$''$ We are interested in solving problems like:
$Ly := (py')'− qy = f$
with boundary conditions
$β_1y(a) + γ_1 y'(a)=0$ , $β_2y(b) + γ_2 y'(b)=0.$
To this end we define the operator $Ly = (py')'− qy$ under the assumption that $λ = 0 $ is not an eigenvalue of $L$ and where $p, p'$ , and $q$ are continuous on $[a, b]$, $p(x) > 0$ on $[a, b]$ and
$|γj| + |βj|\neq0$ for j = 1, 2, in the Hilbert space H = $L^2$(a, b)

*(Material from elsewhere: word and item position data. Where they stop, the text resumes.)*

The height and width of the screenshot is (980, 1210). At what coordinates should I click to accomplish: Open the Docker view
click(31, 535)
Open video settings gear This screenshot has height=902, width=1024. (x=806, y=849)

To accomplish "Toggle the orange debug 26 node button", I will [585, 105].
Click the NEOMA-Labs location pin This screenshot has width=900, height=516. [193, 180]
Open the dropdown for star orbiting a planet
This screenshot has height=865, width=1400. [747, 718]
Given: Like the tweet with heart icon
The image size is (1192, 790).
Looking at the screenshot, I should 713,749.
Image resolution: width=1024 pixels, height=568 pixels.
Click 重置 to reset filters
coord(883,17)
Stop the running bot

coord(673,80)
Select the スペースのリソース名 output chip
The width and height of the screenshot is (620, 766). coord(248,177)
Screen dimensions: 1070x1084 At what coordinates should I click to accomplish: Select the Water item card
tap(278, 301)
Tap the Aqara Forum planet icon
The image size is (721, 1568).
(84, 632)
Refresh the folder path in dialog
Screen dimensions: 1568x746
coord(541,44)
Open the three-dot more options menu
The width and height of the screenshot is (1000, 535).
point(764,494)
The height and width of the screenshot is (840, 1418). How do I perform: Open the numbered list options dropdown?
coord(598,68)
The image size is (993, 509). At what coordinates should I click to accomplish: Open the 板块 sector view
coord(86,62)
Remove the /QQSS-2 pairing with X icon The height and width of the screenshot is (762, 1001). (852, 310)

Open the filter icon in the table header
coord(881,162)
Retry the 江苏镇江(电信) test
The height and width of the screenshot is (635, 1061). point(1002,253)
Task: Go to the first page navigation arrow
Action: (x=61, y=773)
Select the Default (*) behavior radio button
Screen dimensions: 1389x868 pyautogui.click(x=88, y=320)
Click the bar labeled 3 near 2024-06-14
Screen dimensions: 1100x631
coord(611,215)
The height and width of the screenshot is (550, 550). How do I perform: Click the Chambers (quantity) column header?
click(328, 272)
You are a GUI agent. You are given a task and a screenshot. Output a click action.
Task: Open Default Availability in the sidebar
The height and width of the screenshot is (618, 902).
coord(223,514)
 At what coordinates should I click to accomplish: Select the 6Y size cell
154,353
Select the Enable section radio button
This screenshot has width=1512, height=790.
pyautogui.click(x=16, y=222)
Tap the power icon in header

One can prove that the solution of this problem is unique and is given by the following type:
$ y(x)=\int_{b}^a g(x,z)f(z) dz $
where $g(x,z)$ is Green's function for operator $L$. $''$
My question is why the assumption that $λ$ IS NOT an eigenvalue of $L$ is necessary for the theory . What could have happen if $ 0 $ was an eigenvalue? Although it seems simple , I've been stuck to this point... I would appreciate any help.
Thanks in advance!!
The operator $L$ defined on a domain $\mathcal{D}(L)$ of twice continuously differentiable functions satisfying the two endpoint conditions is symmetric in the inner product $L^2[a,b]$ where $(h,k)=\int_{a}^{b}h(t)\overline{k(t)}dt$, which is to say that $$ (Lf,g) = (f,Lg),\;\;\; f,g\in\mathcal{D}(L). $$ Because of this, if $Lu = 0$ for $u\in\mathcal{D}(L)$, then $$ (Lf,u) = (f,Lu) = 0,\;\;\; f\in\mathcal{D}(L). $$ That keeps the range from being full, which means you cannot solve $Lf=g$ for all $g$--it is necessary that $(g,u)=0$. Furthermore, even if you can solve $Lf=g$, then $f$ is not unique because $L(f+\alpha u)=0$ for all scalars $\alpha$. On the other hand, if $\lambda=0$ is not an eigenvalue, then $L$ is invertible as stated using a Green function.